There are plenty of ways to measure the success of a business. Revenue is one. Profitability is another. Market share is always important.
In today’s competitive environment, if you can command 20% of your market, you’re doing well. If you’ve got 30%, or even 50%, you’re almost certainly a focused, successful, fast-growing company.
Right? Well, maybe not.
I am in New Delhi in India for a conference organised by hardware giant Dell as part of their annual small business awards program.
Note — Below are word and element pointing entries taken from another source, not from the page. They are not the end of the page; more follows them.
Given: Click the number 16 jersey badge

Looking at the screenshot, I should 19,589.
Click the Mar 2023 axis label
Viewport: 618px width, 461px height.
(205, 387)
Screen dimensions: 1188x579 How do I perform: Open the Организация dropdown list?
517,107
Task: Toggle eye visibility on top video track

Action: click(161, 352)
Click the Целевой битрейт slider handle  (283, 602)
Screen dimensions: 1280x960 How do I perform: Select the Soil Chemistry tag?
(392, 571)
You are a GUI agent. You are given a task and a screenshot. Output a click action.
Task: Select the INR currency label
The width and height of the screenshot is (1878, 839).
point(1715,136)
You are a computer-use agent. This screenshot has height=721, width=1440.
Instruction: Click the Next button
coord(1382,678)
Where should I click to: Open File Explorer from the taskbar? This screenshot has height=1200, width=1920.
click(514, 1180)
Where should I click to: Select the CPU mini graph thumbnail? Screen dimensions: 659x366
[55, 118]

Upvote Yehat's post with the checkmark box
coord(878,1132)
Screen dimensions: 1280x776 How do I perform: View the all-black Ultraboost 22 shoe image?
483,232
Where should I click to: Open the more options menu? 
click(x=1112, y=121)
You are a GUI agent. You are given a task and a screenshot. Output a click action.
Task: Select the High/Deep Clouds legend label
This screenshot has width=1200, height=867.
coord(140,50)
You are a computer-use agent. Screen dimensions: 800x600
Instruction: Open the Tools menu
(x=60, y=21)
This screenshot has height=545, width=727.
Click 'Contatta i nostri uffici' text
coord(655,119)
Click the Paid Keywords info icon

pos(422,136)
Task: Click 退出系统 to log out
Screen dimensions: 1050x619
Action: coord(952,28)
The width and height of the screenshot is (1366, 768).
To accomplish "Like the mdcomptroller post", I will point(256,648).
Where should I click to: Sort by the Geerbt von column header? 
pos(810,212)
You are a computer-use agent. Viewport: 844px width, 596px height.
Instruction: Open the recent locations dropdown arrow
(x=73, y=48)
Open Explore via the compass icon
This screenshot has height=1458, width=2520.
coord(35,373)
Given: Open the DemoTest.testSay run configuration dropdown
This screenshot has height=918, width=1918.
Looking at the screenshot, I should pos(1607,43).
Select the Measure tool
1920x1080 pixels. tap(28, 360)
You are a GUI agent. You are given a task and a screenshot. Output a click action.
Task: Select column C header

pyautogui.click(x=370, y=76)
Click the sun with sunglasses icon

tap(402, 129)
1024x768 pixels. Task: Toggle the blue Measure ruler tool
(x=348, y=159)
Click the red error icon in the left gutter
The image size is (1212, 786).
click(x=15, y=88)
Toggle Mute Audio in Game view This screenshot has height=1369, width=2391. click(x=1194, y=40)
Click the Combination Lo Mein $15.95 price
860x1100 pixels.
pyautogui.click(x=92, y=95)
Four businesses – including QSR International from Australia – are represented, having won recognition for the way they’ve used technology to grow.
The two-day conference has been built around the idea of managing growth, and particularly the step from an SME to a large company.
We’ve heard from a string of very interesting presenters, including marketing expert Jessie Paul on the art of frugal marketing and entrepreneur Neeraj Roy, who runs India’s largest online entertainment content company (it’s called Hungama) and believes mobile has now overtaken online as the single most important medium for most consumers.
But for me the most striking quote of the day came from Rajan Anandan, the managing director of Microsoft India, who is also an angel investor in his spare time.
When talking about the challenge of driving growth, he said there was one thing he was always wary of when talking to entrepreneurs.
“I get very worried when companies tell me they have more than 10% of the market.”
It wasn’t that these companies weren’t successful, he explained, but that these companies were in danger of reaching their growth limit.
If you are a $10 million company with 40% of your market, how on earth can you expect to become a $100 million company, or a $1 billion company?
What Anandan argues is that companies with more than 10% market share must try to redefine their market.
If you dominate a niche (say, for example, the transport sector) you need to think hard about how you can adapt your product or service to other markets.
Anandan says entrepreneurs need to be “unreasonable” about their definition of the market – or in other words, think big.
It’s an interesting way of looking at the question of growth and one that might be confronting for entrepreneurs who have been consistently advised to focus on a niche.
But the idea lends weight to the theory discussed by another entrepreneur who addressed the conference, Satya Narayanan, who founded a highly successful education business called Career Launcher.
Narayana said entrepreneurs need to step out of their business to reinvent it every three to five years – part of this might involve the redefining of the market you’re targeting.
Narayanan also had a great phrase that might sum up what it takes to survive in the hyper-competitive world of Indian business – “entrepreneurial humility”.
“I know there is a 22 year-old who is waiting to take me apart,” he said.
Nothing like a bit of pressure to keep you motivated, is there?